化学療法と放射線療法の併用は一部の脳腫瘍患者の寿命を延長する（Abstract # 2）

化学‐放射線療法の併用は退形成性乏突起膠腫、特に染色体突然変異を有する者の生存期間を延長する

Combined chemo-radiation extends survival in patients with anaplastic oligodendroglial tumors, particularly those with chromosomal mutations

European Organization for Research and Treatment of Cancer（EORTC）が施行し2012年ASCO学会で発表された第3相試験の結果、脳腫瘍の一種である退形成性乏突起膠腫患者に標準的な放射線治療を行った後に化学療法を併用することにより、腫瘍の成長が遅延し寿命が延長したことが示された。このスタディに登録された患者368人は新たに診断された未治療の退形成性乏突起膠腫を有していた。
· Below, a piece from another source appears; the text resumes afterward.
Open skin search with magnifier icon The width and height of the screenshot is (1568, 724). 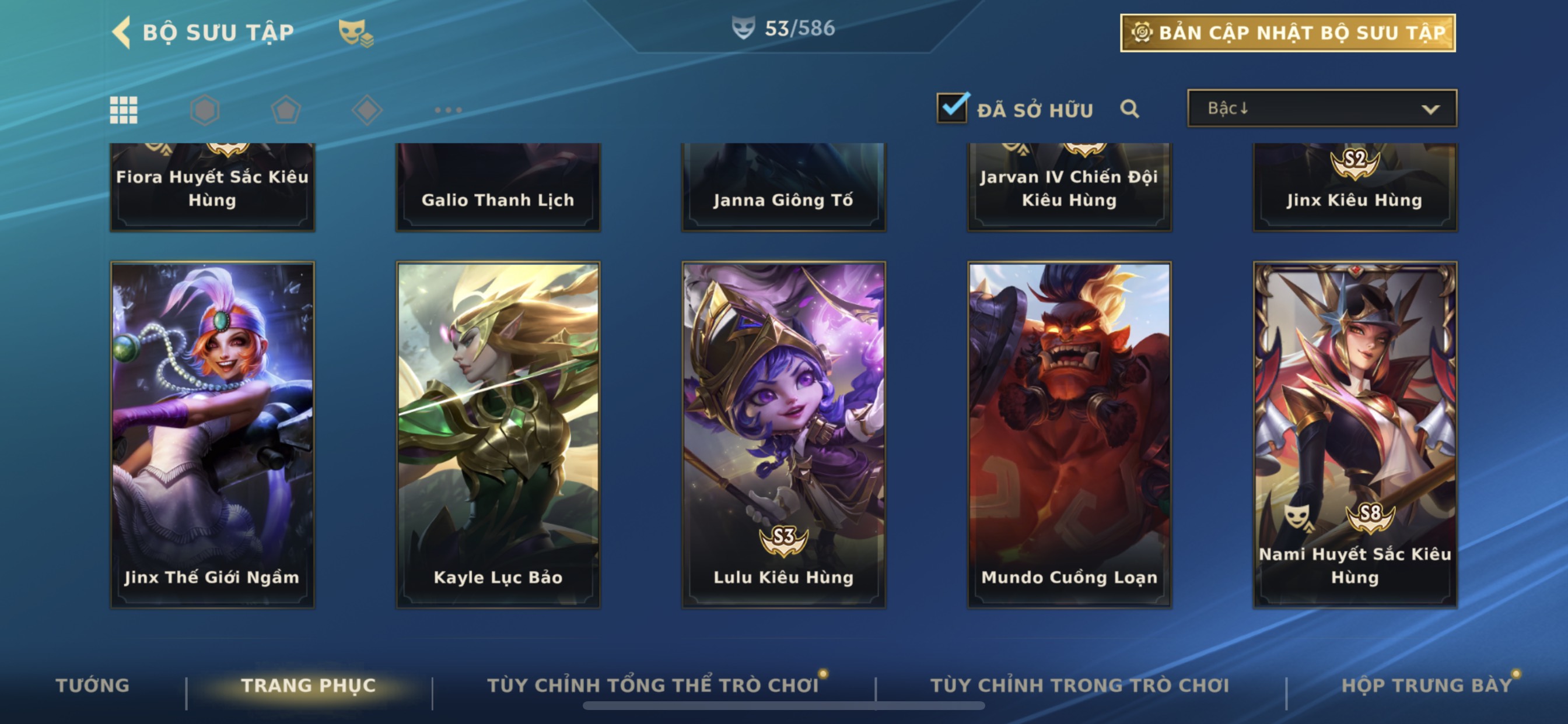1130,109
患者は放射線療法単独または放射線療法の後にPCVとして知られるプロカルバジン、CCNUおよびビンクリスチンを用いた化学療法を6サイクル併用する群に無作為に割り付けられた。今日、この疾患のほとんどの患者が化学療法かまたは放射線療法により治療され、併用療法はなされていない。無増悪生存期間は放射線/PCV療法群で24.3か月であり、放射線療法単独群では13.2か月であった。全生存期間は放射線/PCV療法群で42.3か月であり放射線療法単独群では30.6か月であった。遺伝子サブタイプによる調査を行ったところ、PCVと放射線療法の有益性は1p/19q共欠失を有することが判明しているサブセットの80人に限定された。これらの患者においては放射線/PCV療法により放射線療法単独を受けた患者と比較し、死亡リスクが44%低下した。

A Phase III study conducted by the European Organization for Research and Treatment of Cancer (EORTC) and presented at ASCO's 2012 annual meeting has shown that giving combination chemotherapy after standard radiation therapy delayed tumor growth and extended the lives of patients with anaplastic oligodendroglial tumors, a form of brain cancer. A sub-analysis of the study showed the survival benefit of combination chemotherapy-radiation treatment may be limited to patients whose tumors contained specific deletions of genetic material in chromosomes 1 and 19 (1p/19q co-deletions).
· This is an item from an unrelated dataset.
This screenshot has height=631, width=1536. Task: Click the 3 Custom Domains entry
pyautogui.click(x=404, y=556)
"From this trial, it's clear that combining chemotherapy and radiation can significantly improve survival for certain patients," explained lead author Martin Van Den Bent, M.D., Professor of Neuro-Oncology at Erasmus MC – Daniel den Hoed Cancer Center in Rotterdam, The Netherlands. "Not only do we now have a better treatment – we also have a genetic marker that can help us determine which patients will benefit, allowing us to personalize treatment for this challenging disease."
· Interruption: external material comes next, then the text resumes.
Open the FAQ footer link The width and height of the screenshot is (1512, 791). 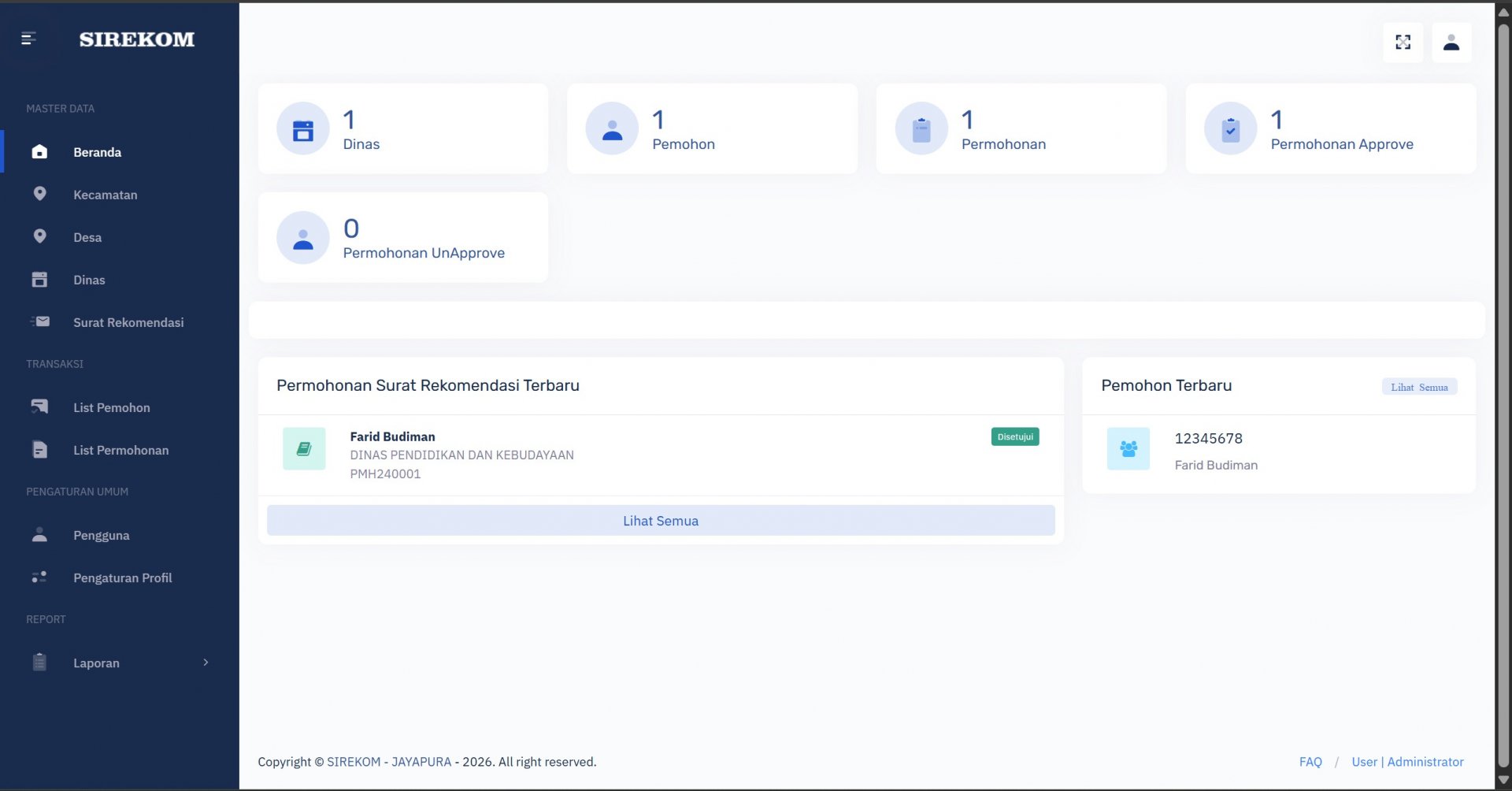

The 368 patients enrolled in this study had newly diagnosed, previously untreated anaplastic oligodendroglial tumors. They were randomly assigned to receive either radiation therapy alone or radiation followed by six cycles of chemotherapy with the drugs procarbazine, CCNU and vincristine, a regimen known as PCV. Currently, most patients with the disease are treated with either chemotherapy or radiation, but not both.

Progression-free survival was 24.3 months in the radiation/PCV group and 13.2 months in the radiation-only group. Overall survival was 42.3 months in the radiation/PCV group and 30.6 months in the radiation-only group.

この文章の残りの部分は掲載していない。